◆ Problem description
Look through the listing below for the string "computer". Show each line where it occurs.

◆ Provided records
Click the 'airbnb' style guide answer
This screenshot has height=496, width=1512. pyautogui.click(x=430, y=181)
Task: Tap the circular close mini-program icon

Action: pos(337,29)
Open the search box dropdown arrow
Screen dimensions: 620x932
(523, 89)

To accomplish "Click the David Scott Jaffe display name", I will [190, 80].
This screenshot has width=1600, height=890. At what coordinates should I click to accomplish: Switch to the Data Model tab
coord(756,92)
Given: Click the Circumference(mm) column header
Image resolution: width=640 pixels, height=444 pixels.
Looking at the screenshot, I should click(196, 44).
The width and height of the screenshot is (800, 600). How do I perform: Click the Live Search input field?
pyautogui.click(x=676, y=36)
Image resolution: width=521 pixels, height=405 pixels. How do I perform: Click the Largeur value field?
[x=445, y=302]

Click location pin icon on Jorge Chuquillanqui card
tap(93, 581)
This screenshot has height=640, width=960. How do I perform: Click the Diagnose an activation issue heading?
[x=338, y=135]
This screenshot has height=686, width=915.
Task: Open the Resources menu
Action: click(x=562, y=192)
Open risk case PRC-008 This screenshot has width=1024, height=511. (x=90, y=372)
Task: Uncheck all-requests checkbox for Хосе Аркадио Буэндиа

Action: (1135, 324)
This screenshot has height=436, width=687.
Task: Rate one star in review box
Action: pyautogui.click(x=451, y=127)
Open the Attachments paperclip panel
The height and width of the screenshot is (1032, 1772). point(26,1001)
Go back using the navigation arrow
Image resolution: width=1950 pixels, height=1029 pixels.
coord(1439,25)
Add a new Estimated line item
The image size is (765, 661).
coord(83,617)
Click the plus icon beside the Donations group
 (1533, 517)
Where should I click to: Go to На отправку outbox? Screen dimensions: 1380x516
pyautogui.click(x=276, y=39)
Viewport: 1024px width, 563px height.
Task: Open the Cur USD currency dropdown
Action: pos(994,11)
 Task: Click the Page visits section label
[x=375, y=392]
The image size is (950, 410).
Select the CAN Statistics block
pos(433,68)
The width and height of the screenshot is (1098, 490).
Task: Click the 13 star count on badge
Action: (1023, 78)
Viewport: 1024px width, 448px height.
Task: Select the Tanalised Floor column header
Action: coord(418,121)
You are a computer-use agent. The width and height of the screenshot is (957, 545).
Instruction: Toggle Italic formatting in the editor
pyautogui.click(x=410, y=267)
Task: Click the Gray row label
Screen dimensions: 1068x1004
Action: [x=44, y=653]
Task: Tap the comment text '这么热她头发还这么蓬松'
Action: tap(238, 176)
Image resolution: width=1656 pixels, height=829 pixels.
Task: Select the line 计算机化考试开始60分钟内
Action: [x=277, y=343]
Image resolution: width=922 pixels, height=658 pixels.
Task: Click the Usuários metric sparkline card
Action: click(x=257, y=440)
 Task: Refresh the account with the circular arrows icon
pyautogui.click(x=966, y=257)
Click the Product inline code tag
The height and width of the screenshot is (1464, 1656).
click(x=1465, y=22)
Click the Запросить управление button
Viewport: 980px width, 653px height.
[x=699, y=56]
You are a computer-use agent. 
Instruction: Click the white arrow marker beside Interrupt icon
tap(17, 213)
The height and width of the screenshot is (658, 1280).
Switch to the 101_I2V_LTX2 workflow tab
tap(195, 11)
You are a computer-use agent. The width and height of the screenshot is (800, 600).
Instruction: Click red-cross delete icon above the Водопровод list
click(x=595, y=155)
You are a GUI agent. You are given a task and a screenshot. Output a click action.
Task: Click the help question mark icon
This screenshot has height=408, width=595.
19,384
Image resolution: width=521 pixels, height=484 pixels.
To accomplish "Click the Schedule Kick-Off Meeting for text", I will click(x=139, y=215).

◆ Solution to this problem
You are a computer-use agent. The width and height of the screenshot is (957, 545).
You are a computer-use agent. 
You are a computer-use agent. The width and height of the screenshot is (800, 600).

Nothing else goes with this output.